> **Problem to solve**
Give the number of lines in the records below that include "computer". Reply with that number alone.

> **Collected data**

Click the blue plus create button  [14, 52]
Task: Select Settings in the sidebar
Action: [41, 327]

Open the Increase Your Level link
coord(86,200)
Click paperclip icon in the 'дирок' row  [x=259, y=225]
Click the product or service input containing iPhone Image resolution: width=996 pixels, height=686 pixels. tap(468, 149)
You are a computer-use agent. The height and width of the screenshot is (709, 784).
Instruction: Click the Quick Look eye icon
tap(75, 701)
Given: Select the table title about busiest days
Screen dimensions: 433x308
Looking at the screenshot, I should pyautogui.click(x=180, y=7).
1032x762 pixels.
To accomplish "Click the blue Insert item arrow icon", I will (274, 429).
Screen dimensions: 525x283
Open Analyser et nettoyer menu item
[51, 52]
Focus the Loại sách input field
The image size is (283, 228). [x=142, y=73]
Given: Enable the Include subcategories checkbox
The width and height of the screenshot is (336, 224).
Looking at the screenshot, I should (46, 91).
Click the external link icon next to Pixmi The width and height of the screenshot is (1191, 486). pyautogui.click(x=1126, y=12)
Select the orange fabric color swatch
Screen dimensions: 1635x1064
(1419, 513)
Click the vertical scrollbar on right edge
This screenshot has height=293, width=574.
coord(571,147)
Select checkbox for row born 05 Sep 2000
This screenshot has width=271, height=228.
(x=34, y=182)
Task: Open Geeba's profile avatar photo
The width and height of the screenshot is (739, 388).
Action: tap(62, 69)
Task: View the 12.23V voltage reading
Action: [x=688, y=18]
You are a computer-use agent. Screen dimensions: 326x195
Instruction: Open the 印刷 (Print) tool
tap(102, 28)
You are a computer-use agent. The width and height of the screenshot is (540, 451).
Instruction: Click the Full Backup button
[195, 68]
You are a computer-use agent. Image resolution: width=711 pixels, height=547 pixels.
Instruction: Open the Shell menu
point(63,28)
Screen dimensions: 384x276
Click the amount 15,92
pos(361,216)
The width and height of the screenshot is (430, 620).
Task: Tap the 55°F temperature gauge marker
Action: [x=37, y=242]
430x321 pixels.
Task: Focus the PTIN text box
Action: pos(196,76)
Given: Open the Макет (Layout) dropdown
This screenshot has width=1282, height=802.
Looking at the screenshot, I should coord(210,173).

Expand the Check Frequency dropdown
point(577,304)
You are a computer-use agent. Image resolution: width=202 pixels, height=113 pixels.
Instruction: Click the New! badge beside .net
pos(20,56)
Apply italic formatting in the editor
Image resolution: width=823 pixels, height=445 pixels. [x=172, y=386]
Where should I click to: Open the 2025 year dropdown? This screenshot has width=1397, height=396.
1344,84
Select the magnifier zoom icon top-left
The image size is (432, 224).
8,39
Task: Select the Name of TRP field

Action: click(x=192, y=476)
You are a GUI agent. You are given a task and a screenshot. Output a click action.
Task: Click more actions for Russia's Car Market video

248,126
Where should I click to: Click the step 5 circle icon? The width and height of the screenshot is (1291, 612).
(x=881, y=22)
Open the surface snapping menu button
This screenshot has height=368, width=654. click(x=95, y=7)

> **Answer to this exercise**
5